Extracted data:
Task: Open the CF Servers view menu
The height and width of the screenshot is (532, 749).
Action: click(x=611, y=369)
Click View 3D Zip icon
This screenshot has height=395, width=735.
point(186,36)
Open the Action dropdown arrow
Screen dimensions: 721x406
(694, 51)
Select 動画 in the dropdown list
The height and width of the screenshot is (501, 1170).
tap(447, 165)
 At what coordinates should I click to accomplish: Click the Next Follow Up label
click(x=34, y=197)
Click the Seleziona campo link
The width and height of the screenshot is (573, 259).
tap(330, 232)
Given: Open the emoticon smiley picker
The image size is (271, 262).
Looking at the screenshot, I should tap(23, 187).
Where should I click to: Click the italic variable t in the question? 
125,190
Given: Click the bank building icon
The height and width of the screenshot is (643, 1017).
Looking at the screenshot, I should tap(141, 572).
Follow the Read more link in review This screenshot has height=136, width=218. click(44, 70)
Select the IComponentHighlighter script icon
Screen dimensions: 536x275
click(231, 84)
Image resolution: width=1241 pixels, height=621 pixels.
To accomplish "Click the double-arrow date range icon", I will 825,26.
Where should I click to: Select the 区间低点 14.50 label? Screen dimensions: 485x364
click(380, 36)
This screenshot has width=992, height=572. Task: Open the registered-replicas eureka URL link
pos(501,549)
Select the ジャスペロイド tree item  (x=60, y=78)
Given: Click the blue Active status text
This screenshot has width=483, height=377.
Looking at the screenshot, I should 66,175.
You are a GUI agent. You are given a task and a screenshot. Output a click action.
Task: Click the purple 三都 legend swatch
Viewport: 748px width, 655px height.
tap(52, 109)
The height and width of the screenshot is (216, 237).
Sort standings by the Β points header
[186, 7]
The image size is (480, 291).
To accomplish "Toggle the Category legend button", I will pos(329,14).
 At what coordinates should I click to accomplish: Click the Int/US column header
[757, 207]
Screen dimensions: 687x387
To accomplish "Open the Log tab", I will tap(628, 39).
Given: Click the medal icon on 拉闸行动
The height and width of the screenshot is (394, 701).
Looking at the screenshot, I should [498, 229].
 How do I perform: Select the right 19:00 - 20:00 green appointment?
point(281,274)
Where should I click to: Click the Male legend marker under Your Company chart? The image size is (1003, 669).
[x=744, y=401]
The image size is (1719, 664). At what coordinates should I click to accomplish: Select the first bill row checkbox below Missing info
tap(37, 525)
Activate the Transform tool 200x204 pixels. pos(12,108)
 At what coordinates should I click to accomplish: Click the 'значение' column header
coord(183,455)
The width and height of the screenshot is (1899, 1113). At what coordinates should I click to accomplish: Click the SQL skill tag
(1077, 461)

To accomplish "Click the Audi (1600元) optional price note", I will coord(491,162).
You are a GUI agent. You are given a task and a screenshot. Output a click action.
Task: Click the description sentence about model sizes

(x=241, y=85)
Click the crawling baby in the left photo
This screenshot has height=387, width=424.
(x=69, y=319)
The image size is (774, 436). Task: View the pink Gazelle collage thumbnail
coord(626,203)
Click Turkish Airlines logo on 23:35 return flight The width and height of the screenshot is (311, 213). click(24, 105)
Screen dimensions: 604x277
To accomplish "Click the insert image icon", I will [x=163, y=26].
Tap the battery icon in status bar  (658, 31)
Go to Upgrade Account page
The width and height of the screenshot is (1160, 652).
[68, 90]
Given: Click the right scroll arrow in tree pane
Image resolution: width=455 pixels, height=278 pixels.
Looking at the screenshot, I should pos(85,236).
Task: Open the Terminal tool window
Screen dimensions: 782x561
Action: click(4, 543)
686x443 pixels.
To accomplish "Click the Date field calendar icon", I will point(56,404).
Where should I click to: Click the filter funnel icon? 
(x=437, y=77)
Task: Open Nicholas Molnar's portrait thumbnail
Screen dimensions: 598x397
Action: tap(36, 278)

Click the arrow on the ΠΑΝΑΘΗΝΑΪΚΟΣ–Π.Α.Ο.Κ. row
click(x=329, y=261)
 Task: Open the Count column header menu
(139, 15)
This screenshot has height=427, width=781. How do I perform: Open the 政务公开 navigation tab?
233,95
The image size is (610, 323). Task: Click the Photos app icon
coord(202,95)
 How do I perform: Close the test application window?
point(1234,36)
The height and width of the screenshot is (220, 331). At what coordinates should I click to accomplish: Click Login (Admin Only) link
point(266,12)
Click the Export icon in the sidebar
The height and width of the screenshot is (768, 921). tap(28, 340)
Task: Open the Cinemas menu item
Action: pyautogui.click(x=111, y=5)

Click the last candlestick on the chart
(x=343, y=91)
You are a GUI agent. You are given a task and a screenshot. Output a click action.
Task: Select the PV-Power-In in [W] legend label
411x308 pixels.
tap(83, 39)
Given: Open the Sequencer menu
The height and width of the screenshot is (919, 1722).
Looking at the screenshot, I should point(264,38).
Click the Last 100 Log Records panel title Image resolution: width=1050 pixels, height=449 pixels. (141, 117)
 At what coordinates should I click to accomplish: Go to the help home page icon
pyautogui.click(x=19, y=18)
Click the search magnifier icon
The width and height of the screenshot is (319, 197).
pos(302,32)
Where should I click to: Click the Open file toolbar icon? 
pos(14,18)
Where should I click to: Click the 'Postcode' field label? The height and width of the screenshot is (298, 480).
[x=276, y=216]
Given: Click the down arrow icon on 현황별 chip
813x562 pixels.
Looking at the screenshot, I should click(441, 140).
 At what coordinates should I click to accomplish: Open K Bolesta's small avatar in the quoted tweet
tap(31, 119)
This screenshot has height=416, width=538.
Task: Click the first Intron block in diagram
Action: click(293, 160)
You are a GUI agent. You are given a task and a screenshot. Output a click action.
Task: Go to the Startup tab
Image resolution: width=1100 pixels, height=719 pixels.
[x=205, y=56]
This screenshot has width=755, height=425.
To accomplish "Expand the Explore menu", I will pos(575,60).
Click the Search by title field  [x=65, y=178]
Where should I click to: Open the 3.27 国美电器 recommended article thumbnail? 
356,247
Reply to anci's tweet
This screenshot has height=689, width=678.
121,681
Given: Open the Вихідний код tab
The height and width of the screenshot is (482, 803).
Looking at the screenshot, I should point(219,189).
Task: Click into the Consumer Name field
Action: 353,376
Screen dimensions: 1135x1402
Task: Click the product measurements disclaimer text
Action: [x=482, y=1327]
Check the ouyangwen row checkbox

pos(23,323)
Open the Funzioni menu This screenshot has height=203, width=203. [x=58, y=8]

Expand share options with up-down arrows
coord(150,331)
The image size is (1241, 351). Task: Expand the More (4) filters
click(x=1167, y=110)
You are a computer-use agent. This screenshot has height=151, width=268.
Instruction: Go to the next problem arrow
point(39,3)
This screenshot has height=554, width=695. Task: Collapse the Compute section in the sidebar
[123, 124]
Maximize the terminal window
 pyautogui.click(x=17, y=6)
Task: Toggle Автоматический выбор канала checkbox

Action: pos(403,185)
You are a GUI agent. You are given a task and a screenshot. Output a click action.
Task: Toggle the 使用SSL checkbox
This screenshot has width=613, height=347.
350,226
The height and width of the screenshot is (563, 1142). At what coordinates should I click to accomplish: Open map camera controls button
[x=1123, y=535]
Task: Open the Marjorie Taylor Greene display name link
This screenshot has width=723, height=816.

Exercise aim:
A word-for-word copy of all the entries is required.

Exercise result:
Task: Open the CF Servers view menu
The height and width of the screenshot is (532, 749).
Action: click(x=611, y=369)
Click View 3D Zip icon
This screenshot has height=395, width=735.
point(186,36)
Open the Action dropdown arrow
Screen dimensions: 721x406
(694, 51)
Select 動画 in the dropdown list
The height and width of the screenshot is (501, 1170).
tap(447, 165)
 At what coordinates should I click to accomplish: Click the Next Follow Up label
click(x=34, y=197)
Click the Seleziona campo link
The width and height of the screenshot is (573, 259).
tap(330, 232)
Given: Open the emoticon smiley picker
The image size is (271, 262).
Looking at the screenshot, I should tap(23, 187).
Where should I click to: Click the italic variable t in the question? 
125,190
Given: Click the bank building icon
The height and width of the screenshot is (643, 1017).
Looking at the screenshot, I should tap(141, 572).
Follow the Read more link in review This screenshot has height=136, width=218. click(44, 70)
Select the IComponentHighlighter script icon
Screen dimensions: 536x275
click(231, 84)
Image resolution: width=1241 pixels, height=621 pixels.
To accomplish "Click the double-arrow date range icon", I will 825,26.
Where should I click to: Select the 区间低点 14.50 label? Screen dimensions: 485x364
click(380, 36)
This screenshot has width=992, height=572. Task: Open the registered-replicas eureka URL link
pos(501,549)
Select the ジャスペロイド tree item  (x=60, y=78)
Given: Click the blue Active status text
This screenshot has width=483, height=377.
Looking at the screenshot, I should 66,175.
You are a GUI agent. You are given a task and a screenshot. Output a click action.
Task: Click the purple 三都 legend swatch
Viewport: 748px width, 655px height.
tap(52, 109)
The height and width of the screenshot is (216, 237).
Sort standings by the Β points header
[186, 7]
The image size is (480, 291).
To accomplish "Toggle the Category legend button", I will pos(329,14).
 At what coordinates should I click to accomplish: Click the Int/US column header
[757, 207]
Screen dimensions: 687x387
To accomplish "Open the Log tab", I will tap(628, 39).
Given: Click the medal icon on 拉闸行动
The height and width of the screenshot is (394, 701).
Looking at the screenshot, I should [498, 229].
 How do I perform: Select the right 19:00 - 20:00 green appointment?
point(281,274)
Where should I click to: Click the Male legend marker under Your Company chart? The image size is (1003, 669).
[x=744, y=401]
The image size is (1719, 664). At what coordinates should I click to accomplish: Select the first bill row checkbox below Missing info
tap(37, 525)
Activate the Transform tool 200x204 pixels. pos(12,108)
 At what coordinates should I click to accomplish: Click the 'значение' column header
coord(183,455)
The width and height of the screenshot is (1899, 1113). At what coordinates should I click to accomplish: Click the SQL skill tag
(1077, 461)

To accomplish "Click the Audi (1600元) optional price note", I will coord(491,162).
You are a GUI agent. You are given a task and a screenshot. Output a click action.
Task: Click the description sentence about model sizes

(x=241, y=85)
Click the crawling baby in the left photo
This screenshot has height=387, width=424.
(x=69, y=319)
The image size is (774, 436). Task: View the pink Gazelle collage thumbnail
coord(626,203)
Click Turkish Airlines logo on 23:35 return flight The width and height of the screenshot is (311, 213). click(24, 105)
Screen dimensions: 604x277
To accomplish "Click the insert image icon", I will [x=163, y=26].
Tap the battery icon in status bar  (658, 31)
Go to Upgrade Account page
The width and height of the screenshot is (1160, 652).
[68, 90]
Given: Click the right scroll arrow in tree pane
Image resolution: width=455 pixels, height=278 pixels.
Looking at the screenshot, I should pos(85,236).
Task: Open the Terminal tool window
Screen dimensions: 782x561
Action: click(4, 543)
686x443 pixels.
To accomplish "Click the Date field calendar icon", I will point(56,404).
Where should I click to: Click the filter funnel icon? 
(x=437, y=77)
Task: Open Nicholas Molnar's portrait thumbnail
Screen dimensions: 598x397
Action: tap(36, 278)

Click the arrow on the ΠΑΝΑΘΗΝΑΪΚΟΣ–Π.Α.Ο.Κ. row
click(x=329, y=261)
 Task: Open the Count column header menu
(139, 15)
This screenshot has height=427, width=781. How do I perform: Open the 政务公开 navigation tab?
233,95
The image size is (610, 323). Task: Click the Photos app icon
coord(202,95)
 How do I perform: Close the test application window?
point(1234,36)
The height and width of the screenshot is (220, 331). At what coordinates should I click to accomplish: Click Login (Admin Only) link
point(266,12)
Click the Export icon in the sidebar
The height and width of the screenshot is (768, 921). tap(28, 340)
Task: Open the Cinemas menu item
Action: pyautogui.click(x=111, y=5)

Click the last candlestick on the chart
(x=343, y=91)
You are a GUI agent. You are given a task and a screenshot. Output a click action.
Task: Select the PV-Power-In in [W] legend label
411x308 pixels.
tap(83, 39)
Given: Open the Sequencer menu
The height and width of the screenshot is (919, 1722).
Looking at the screenshot, I should point(264,38).
Click the Last 100 Log Records panel title Image resolution: width=1050 pixels, height=449 pixels. (141, 117)
 At what coordinates should I click to accomplish: Go to the help home page icon
pyautogui.click(x=19, y=18)
Click the search magnifier icon
The width and height of the screenshot is (319, 197).
pos(302,32)
Where should I click to: Click the Open file toolbar icon? 
pos(14,18)
Where should I click to: Click the 'Postcode' field label? The height and width of the screenshot is (298, 480).
[x=276, y=216]
Given: Click the down arrow icon on 현황별 chip
813x562 pixels.
Looking at the screenshot, I should click(441, 140).
 At what coordinates should I click to accomplish: Open K Bolesta's small avatar in the quoted tweet
tap(31, 119)
This screenshot has height=416, width=538.
Task: Click the first Intron block in diagram
Action: click(293, 160)
You are a GUI agent. You are given a task and a screenshot. Output a click action.
Task: Go to the Startup tab
Image resolution: width=1100 pixels, height=719 pixels.
[x=205, y=56]
This screenshot has width=755, height=425.
To accomplish "Expand the Explore menu", I will pos(575,60).
Click the Search by title field  [x=65, y=178]
Where should I click to: Open the 3.27 国美电器 recommended article thumbnail? 
356,247
Reply to anci's tweet
This screenshot has height=689, width=678.
121,681
Given: Open the Вихідний код tab
The height and width of the screenshot is (482, 803).
Looking at the screenshot, I should point(219,189).
Task: Click into the Consumer Name field
Action: 353,376
Screen dimensions: 1135x1402
Task: Click the product measurements disclaimer text
Action: [x=482, y=1327]
Check the ouyangwen row checkbox

pos(23,323)
Open the Funzioni menu This screenshot has height=203, width=203. [x=58, y=8]

Expand share options with up-down arrows
coord(150,331)
The image size is (1241, 351). Task: Expand the More (4) filters
click(x=1167, y=110)
You are a computer-use agent. This screenshot has height=151, width=268.
Instruction: Go to the next problem arrow
point(39,3)
This screenshot has height=554, width=695. Task: Collapse the Compute section in the sidebar
[123, 124]
Maximize the terminal window
 pyautogui.click(x=17, y=6)
Task: Toggle Автоматический выбор канала checkbox

Action: pos(403,185)
You are a GUI agent. You are given a task and a screenshot. Output a click action.
Task: Toggle the 使用SSL checkbox
This screenshot has width=613, height=347.
350,226
The height and width of the screenshot is (563, 1142). At what coordinates should I click to accomplish: Open map camera controls button
[x=1123, y=535]
Task: Open the Marjorie Taylor Greene display name link
This screenshot has width=723, height=816.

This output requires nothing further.